The Most Happy Fella

We have a phrase nowadays: "it does what it says on the can". We use it to express the fact that our experience of something is exactly what we would expect…no surprises, no disappointments. I don’t think the phrase existed in the 1950s but if it had, the critics of the time would have found it (or at least the obvious question it poses) very useful indeed. It was the question on all their lips. Just when they felt they exactly understood Frank Loesser's style and were ready to welcome his latest Broadway hit they found themselves faced with…well something that wasn't quite what they were expecting.
Loesser had been one of Hollywood's most sought-after lyricists and then lyricist-composer. His first Broadway score was for the 1948 Where's Charley featuring the elastic-bodied Ray Bolger. And then, in 1950, there was Guys and Dolls; a show that has proved to be just about indestructible and regularly appears in "greatest-of-Broadway" lists. Then Broadway waited with baited breath – for six years – for the next Frank Loesser smash. This was to be completely written (lyrics, music and, for the first time, book) by the great man himself. And what they got in 1956 was The Most Happy Fella. It had very good reviews from its tryouts in Boston and Philadelphia but it wasn't really what they expected. Right from the start, the "Is it a musical? Is it an opera?" questions were asked.
We have such a need to pigeon-hole things and our need is all the greater when the things refuse to be pigeon-holed. Broadway had had to deal with the same issue before, of course. Gershwin had started the rot with Porgy and Bess; the epic sweep of the storyline, the inclusion of operatic devices like recitative and musical motifs, very little spoken dialogue and, crucially, requiring legitimate operatic voices to cope with the expansive range of the songs (or are they arias?). Similar comments were made about Kurt Weill's Street Scene, and would, in the future be asked of Bernstein's Candide and Sondheim's Sweeney Todd. It was certainly the case for Happy Fella.

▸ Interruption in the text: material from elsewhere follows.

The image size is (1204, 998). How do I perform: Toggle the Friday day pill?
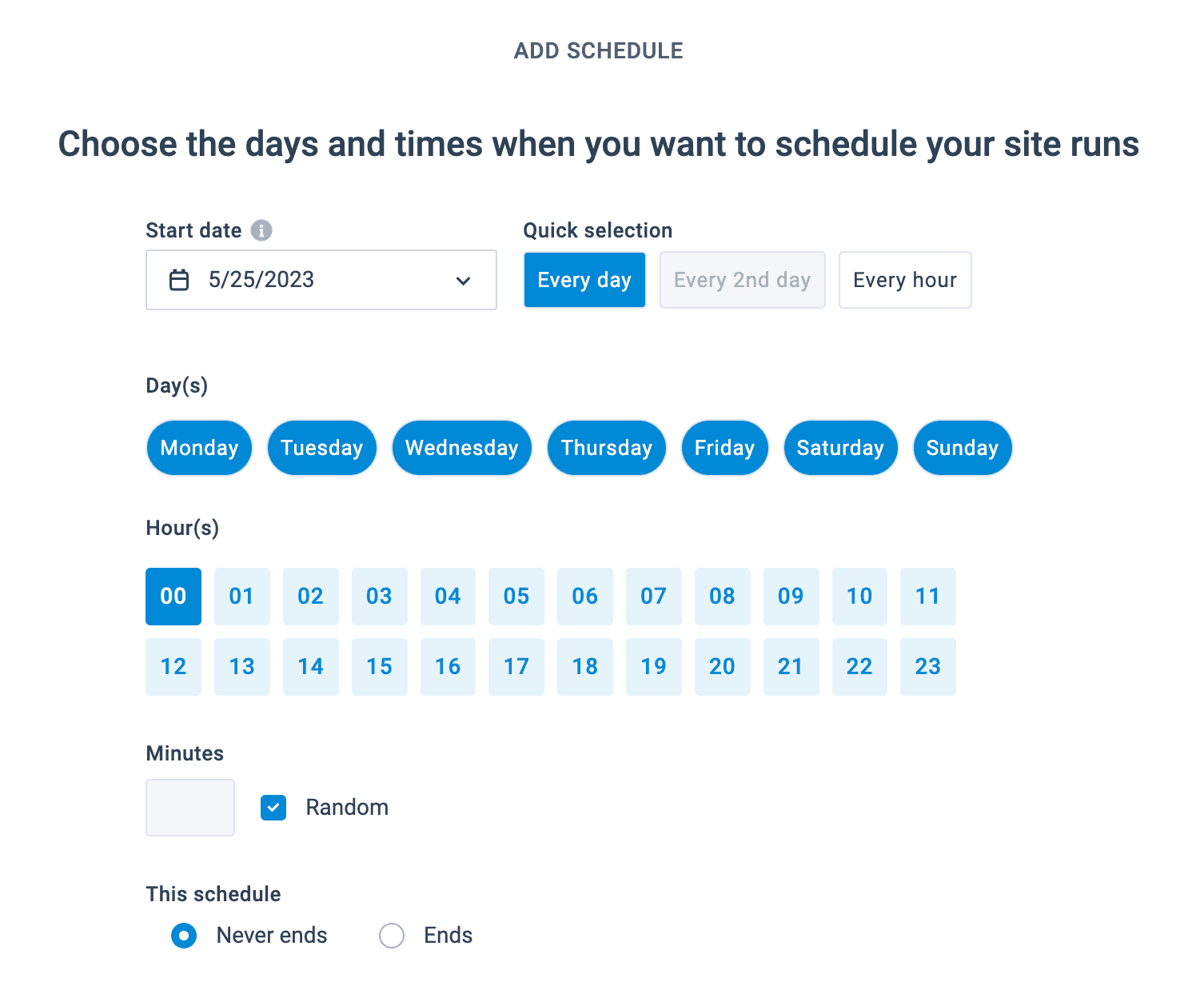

When asked, Loesser himself simply said "It's not a play with music; it's not an opera, and let no one mention folk opera! It's a musical – with a lot of music." The critic William Hawkins wrote: "It has so much music, so much going on that you feel Verdi must have written Oklahoma!".

Broadway, of course, did everything it could to distance itself from the poisonous word "opera". Any show that had ever been described thus (like, for instance, the Gershwin and Weill mentioned above) had, despite any critical acclaim, lost their backers a heap of money. (The same was not, incidentally, true for Happy Fella which made a healthy profit during its first Broadway run of about 2 years - or 678 performances. And that, despite the fact that 1956 was a vintage year and the competition was stiff; Damn Yankees, Bells Are Ringing, The Pyjama Game and My Fair Lady, to name just a few.)

The Most Happy Fella is based on Sidney Howard's play, They Knew What They Wanted, which had been produced by the prestigious Theatre Guild in 1924. It won the Pulitzer Drama prize for that year and had been made into a number of film versions; the best known starring Charles Laughton and Carole Lombard in 1940. Five years of working on this material (and frequent dead-ends, brick-walls and other set backs that almost threatened its completion) saw it transform in Loesser's hands from what it had been. The original play focussed on the labour movement of the 1920s (Joe was a union organiser) and was weighty with frequent social comment and religious debate. Loesser's musical focuses on Tony's love story.

It has been criticised (as a piece of theatre) for not tidying up its loose ends: did Tony not think through the inevitability of his deception coming to light? What persuades Rosabella to forgive him so readily? …and, what on earth makes Rosabella give in to Joe's charms so readily? The typical musical-comedy audience is more used to having the motivations of the characters being better defined: Loesser gives us very little explanation. If a show has to have a "point", may not this be it…that we often do things based on ill-considered reasoning, defying most logical thought, that may have very great consequences. If Happy Fella sometimes presents this a little awkwardly, it may be that we are not used to a musical having such "human" humans.